Here is a simple snippet that reproduces the issue:

import (
    "testing"

    "github.com/stretchr/testify/mock"
)

type Foo struct {
    doer Doer
}

type Doer interface {
    DoSomething(number int) (bool, error)
}

func (f Foo) Do(number int) (bool, error) {
    return f.doer.DoSomething(number)
}

type MyMockedObject struct {
    mock.Mock
}

func (m *MyMockedObject) DoSomething(number int) (bool, error) {
    args := m.Called(number)
    return args.Bool(0), args.Error(1)
}

func TestSomething(t *testing.T) {
    testObj := new(MyMockedObject)

    foo := Foo{doer: testObj}

    call := testObj.On("DoSomething", 2).Return(true, nil)
    _, _ = foo.Do(2)
    testObj.AssertExpectations(t)
    call.Unset() // Works!

    call = testObj.On("DoSomething", mock.AnythingOfType("int")).Return(true, nil)
    _, _ = foo.Do(2)
    testObj.AssertExpectations(t)
    call.Unset() // panics...
}

Expected behavior

I expect to be able to call Unset() on a call that has been mocked with mock.AnythingOfType (or did I miss something on how to use the API? Happy to get feedback here :-))

Actual behavior

When calling Unset() on a call that has been mocked with mock.AnythingOfType, it panics.

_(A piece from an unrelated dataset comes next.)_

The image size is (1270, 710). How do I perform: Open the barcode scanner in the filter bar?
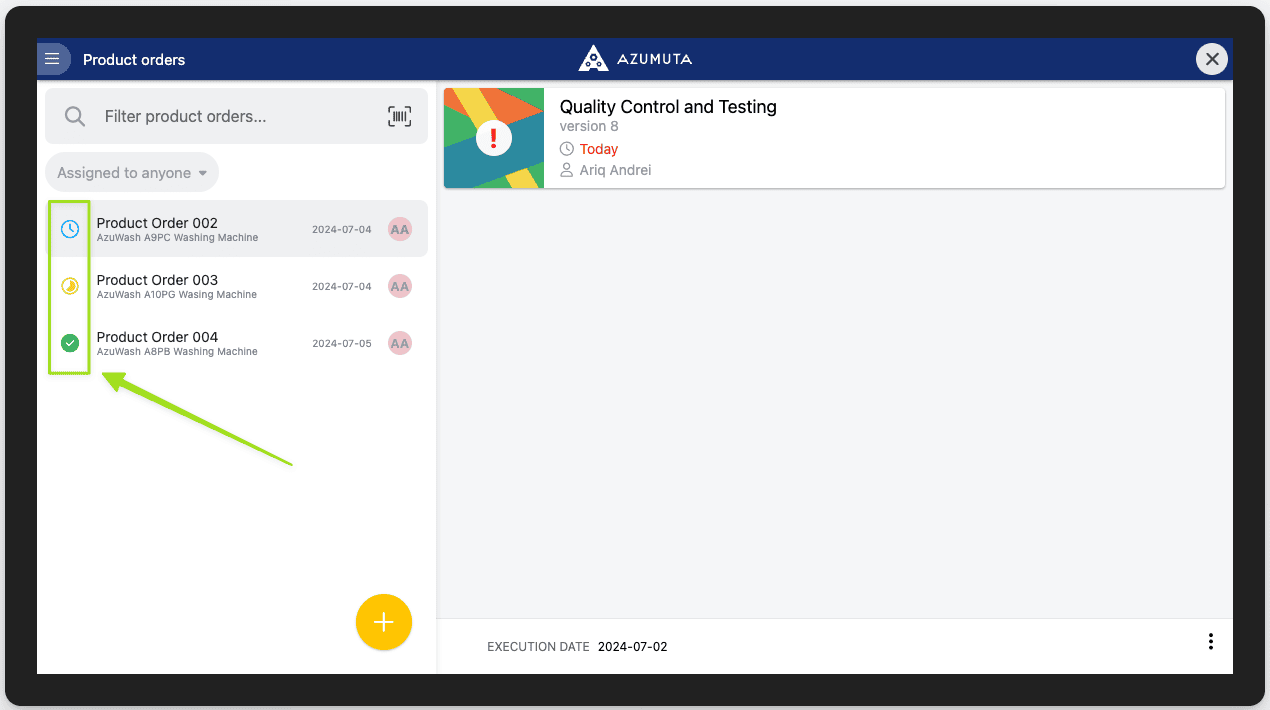click(x=399, y=116)
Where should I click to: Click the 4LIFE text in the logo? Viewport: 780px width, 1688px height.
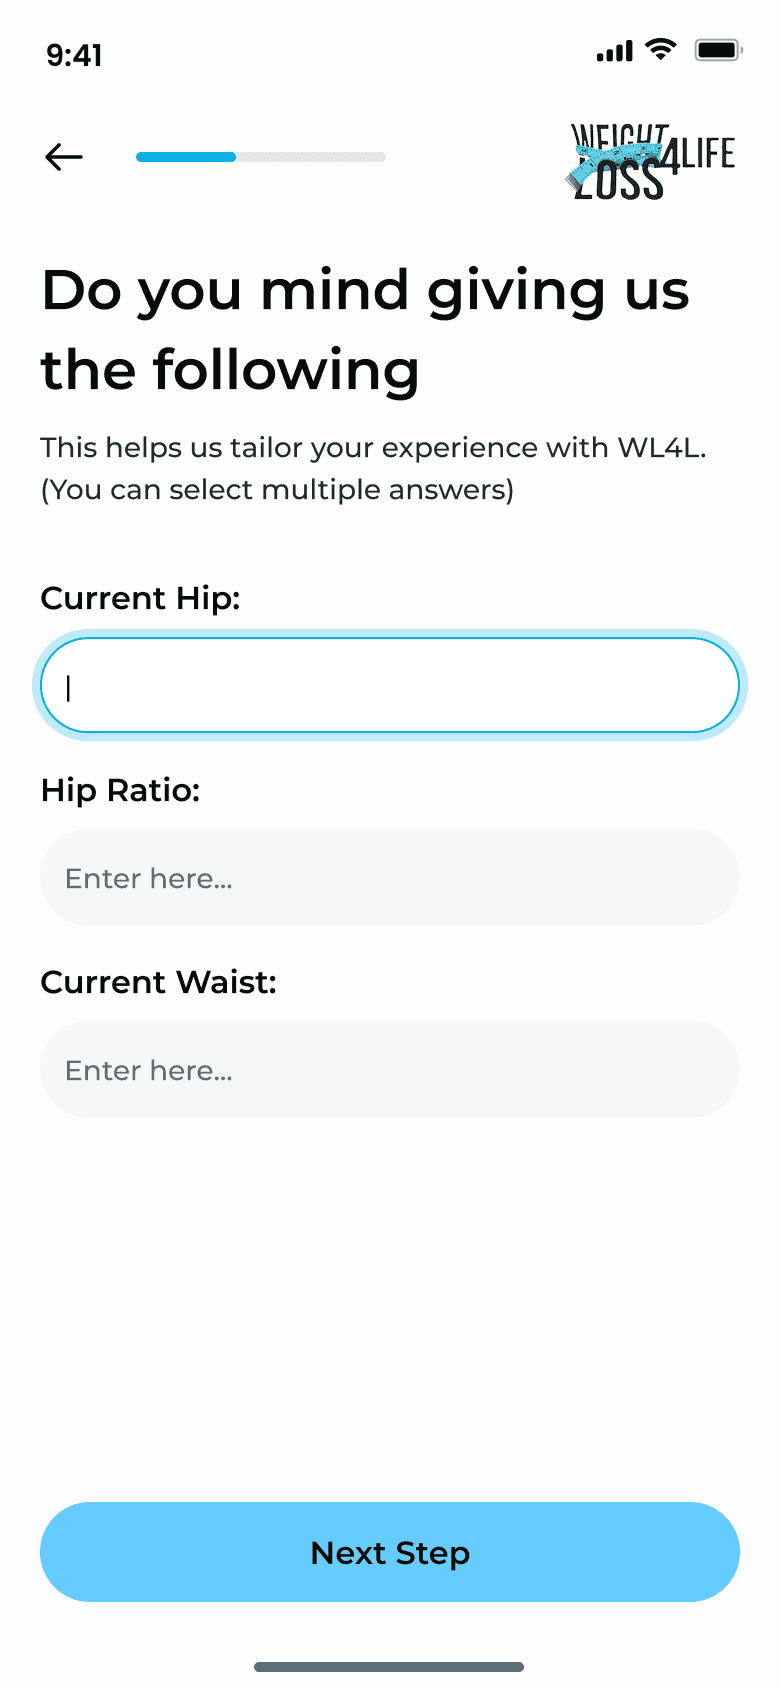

jeandeducla commented 6 months ago

from locally debugging, I have the impression the call to Diff in Unset is not correctly comparing the arguments here; it does not cover the case of actual being a anythingOfTypeArgument. Locally I did that:

              switch expected := expected.(type) {                                                                                                 
              case anythingOfTypeArgument:
                  // type checking
~                 switch actual := actual.(type) {
~                 case anythingOfTypeArgument:     
~                     if string(actual) != string(expected) {     
~                         differences++     
+                     }     
+                 default:     
+                     if reflect.TypeOf(actual).Name() != string(expected) && reflect.TypeOf(actual).String() != string(expected) {     
+                         // not match     
+                         differences++     
+                         output = fmt.Sprintf("%s\t%d: FAIL:  type %s != type %s - %s\n", output, i, expected, reflect.TypeOf(actual).Name(), actu
+                     }     
                  }                                                                        

which does the trick.

Happy to make a PR

mavvkel commented 1 month ago

Suffering from the same bug when trying to mock argument of type *context.valueCtx. Any updates on this topic? @jeandeducla

brackendawson commented 1 month ago

Aaah Unset, how I lothe thee.

Unset is rather inappropriately using mock.Arguments.Diff to find itself in ExpectedCalls. Diff is intended to match the code under test's calls against ExpectedCalls, so it works at finding Calls in ExpectedCalls when their arguments are values, such as On("Method", 59). But it cannot be made to work for anythingOfTypeArgument without also making that into an argument that matches when calling the mock. I dislike this already but it's made worse as anythingOfTypeArgument is exported via a type alias.

This bug also occurs with the exported IsTypeArgument from mock.IsType().

This bug also occurs with argumentMatcher from mock.MatchedBy() which is impossible to compare as it contains a function. So no modification to Diff can fix this problem.

The best workaround is to never use Unset, instead just don't set it in the first place.